**Given passage**
By the 10th century, the Jurchens had become vassals of the Khitan rulers of the Liao dynasty. While most Jurchen groups in the Northeast China Plain became Liao subjects, some sought to establish direct relations with other countries such as the Song dynasty and Goryeo. The Jurchens sent a number of tributary and trade missions to the Song capital Kaifeng, which the Liao tried unsuccessfully to prevent.  Some Jurchens paid tribute to Goryeo and the Jurchens sided with the latter during the Khitan–Goryeo War. They offered tribute to both courts out of political necessity and the attraction of material benefits.

In the 11th century, there was widespread discontent against Khitan rule among the Jurchens, as the Liao violently extorted annual tribute from the Jurchen tribes. Leveraging the Jurchens' desire of independence from the Khitans, chief Wugunai of the Wanyan clan rose to prominence, dominating all of eastern Manchuria from Mount Changbai to the Wuguo tribes. His grandson Aguda eventually founded the Jin dynasty.

**Given exercise 1**
Pick out every line in the entries that contains the word "card", and copy each one.
The text and the entries have nothing to do with each other.

**Material for this task**
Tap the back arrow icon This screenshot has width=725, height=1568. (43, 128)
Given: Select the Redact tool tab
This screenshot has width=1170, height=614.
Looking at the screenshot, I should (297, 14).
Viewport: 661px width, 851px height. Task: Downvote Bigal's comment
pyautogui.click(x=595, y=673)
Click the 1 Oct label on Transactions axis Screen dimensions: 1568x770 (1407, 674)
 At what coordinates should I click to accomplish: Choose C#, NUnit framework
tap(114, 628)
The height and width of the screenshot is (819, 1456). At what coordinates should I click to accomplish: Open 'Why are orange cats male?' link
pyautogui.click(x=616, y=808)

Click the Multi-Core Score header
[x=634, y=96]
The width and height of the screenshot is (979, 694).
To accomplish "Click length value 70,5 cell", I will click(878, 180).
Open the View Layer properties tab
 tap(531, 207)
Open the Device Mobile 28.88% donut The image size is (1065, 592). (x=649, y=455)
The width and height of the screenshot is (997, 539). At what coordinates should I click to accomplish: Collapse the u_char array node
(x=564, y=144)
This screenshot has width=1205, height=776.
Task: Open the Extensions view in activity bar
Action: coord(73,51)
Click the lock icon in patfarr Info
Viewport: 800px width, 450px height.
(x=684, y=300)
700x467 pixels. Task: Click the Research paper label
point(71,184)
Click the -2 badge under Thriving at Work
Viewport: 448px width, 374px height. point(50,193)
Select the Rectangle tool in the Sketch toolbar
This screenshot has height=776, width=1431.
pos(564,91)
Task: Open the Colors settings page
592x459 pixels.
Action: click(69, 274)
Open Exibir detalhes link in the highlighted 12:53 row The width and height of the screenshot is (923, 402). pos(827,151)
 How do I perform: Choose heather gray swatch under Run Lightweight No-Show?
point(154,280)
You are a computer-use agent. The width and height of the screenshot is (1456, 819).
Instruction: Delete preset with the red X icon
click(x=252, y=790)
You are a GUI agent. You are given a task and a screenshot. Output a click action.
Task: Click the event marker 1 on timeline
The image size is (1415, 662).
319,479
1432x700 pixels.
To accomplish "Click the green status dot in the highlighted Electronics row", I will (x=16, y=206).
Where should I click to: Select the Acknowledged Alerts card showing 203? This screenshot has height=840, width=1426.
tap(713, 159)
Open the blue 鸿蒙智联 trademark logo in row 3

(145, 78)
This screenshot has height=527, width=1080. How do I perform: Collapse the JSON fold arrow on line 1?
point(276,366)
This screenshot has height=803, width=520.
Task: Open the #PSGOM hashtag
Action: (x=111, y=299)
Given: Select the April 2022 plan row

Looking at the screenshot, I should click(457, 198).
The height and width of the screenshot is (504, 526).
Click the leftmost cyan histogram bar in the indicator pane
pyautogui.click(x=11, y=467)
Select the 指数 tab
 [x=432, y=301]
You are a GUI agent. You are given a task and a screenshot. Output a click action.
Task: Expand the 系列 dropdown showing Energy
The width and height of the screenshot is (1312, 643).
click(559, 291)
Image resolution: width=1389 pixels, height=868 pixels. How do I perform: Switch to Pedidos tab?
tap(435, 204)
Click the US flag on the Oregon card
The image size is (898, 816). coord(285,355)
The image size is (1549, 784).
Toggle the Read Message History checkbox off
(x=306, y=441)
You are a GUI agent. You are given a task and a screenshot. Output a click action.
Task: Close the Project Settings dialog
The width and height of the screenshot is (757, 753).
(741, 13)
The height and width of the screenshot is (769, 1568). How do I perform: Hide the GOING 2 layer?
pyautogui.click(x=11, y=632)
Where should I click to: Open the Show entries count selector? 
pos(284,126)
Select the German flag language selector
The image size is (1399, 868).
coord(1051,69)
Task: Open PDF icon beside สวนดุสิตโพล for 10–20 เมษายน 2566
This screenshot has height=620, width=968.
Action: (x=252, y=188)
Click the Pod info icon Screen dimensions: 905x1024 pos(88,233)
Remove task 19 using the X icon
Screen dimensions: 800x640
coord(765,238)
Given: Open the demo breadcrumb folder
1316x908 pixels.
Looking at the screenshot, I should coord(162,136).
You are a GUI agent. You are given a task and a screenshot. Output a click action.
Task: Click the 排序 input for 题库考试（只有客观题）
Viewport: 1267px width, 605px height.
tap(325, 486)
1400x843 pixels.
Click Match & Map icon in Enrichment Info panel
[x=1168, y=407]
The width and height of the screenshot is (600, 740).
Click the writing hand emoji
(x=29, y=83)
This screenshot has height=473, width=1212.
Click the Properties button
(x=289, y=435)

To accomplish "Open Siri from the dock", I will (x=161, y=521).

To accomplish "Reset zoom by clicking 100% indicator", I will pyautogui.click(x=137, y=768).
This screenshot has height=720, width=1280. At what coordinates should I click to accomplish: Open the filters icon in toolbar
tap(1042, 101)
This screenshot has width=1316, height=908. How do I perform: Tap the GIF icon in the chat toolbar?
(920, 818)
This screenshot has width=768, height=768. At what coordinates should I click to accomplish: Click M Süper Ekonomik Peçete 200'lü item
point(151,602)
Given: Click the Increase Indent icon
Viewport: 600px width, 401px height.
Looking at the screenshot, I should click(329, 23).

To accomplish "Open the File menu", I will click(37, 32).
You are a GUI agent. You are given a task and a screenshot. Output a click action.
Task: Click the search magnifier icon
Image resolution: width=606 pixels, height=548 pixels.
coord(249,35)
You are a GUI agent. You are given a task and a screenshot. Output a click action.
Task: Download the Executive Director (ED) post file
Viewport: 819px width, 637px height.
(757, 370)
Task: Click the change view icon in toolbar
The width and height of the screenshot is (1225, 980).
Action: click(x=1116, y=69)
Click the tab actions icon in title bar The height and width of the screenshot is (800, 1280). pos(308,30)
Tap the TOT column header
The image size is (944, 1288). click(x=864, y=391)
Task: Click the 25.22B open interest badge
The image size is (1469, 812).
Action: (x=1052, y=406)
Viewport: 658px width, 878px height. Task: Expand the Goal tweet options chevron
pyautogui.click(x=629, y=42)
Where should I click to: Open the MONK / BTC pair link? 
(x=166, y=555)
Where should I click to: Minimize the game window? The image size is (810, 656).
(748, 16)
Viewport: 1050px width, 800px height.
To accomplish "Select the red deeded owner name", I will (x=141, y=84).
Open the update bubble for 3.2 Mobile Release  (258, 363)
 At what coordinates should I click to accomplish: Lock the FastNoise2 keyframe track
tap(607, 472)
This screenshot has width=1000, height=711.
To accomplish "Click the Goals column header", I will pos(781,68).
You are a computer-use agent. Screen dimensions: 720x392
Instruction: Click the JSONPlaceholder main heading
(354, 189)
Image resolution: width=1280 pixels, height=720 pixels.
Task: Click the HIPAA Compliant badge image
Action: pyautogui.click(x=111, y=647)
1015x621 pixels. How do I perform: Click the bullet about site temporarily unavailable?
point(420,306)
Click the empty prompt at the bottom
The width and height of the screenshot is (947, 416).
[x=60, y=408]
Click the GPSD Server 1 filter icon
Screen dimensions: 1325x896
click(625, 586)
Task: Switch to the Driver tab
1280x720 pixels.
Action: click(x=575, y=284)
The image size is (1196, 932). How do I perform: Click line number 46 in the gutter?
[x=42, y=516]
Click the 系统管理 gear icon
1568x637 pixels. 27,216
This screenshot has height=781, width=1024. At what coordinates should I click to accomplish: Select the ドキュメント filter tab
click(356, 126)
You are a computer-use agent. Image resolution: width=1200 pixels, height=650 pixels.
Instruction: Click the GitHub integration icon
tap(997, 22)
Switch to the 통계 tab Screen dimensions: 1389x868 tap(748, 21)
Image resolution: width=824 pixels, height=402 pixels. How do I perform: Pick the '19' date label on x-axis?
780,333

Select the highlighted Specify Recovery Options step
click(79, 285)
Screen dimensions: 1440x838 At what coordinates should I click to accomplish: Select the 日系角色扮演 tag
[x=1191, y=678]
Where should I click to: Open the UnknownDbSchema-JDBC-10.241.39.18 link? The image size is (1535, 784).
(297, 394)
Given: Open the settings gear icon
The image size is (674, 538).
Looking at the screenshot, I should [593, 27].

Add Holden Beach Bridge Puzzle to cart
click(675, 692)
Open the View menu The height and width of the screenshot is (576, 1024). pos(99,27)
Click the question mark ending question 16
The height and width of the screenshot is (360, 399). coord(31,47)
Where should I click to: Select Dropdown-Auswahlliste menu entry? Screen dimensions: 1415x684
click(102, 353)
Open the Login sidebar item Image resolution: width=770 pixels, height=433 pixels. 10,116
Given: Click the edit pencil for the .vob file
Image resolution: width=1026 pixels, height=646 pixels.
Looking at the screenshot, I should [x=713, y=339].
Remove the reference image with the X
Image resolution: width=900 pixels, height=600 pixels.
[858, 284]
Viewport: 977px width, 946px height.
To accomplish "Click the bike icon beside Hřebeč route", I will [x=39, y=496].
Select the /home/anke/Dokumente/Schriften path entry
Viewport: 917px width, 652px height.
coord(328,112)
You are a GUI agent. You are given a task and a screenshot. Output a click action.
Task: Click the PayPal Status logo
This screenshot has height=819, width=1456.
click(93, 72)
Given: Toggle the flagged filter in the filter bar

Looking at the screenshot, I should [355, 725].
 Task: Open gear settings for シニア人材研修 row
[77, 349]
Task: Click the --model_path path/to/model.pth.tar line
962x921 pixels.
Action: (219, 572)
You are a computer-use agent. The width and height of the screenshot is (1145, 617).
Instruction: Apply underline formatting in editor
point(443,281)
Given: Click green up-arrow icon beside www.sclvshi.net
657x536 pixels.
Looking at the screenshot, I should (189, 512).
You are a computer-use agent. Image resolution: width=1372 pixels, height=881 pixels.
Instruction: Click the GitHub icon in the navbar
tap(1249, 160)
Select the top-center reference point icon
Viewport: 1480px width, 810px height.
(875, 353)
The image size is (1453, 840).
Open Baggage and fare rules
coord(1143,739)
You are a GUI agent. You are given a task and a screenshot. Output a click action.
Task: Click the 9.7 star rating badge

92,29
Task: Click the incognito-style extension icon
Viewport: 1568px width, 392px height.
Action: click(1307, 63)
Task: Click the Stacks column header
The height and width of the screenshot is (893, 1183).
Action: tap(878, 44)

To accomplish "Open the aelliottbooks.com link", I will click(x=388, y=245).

**Given exercise 2**
Answer these questions using the passage on the Jurchens.
(a) To which Song capital did the Jurchens send tributary and trade missions?
(b) Chief Wugunai belonged to which clan?
(c) Who founded the Jin dynasty?

**Full answer 1**
Where should I click to: Select the Acknowledged Alerts card showing 203? This screenshot has height=840, width=1426.
Click the US flag on the Oregon card

**Full answer 2**
(a) Kaifeng
(b) The Wanyan clan
(c) Aguda, Wugunai's grandson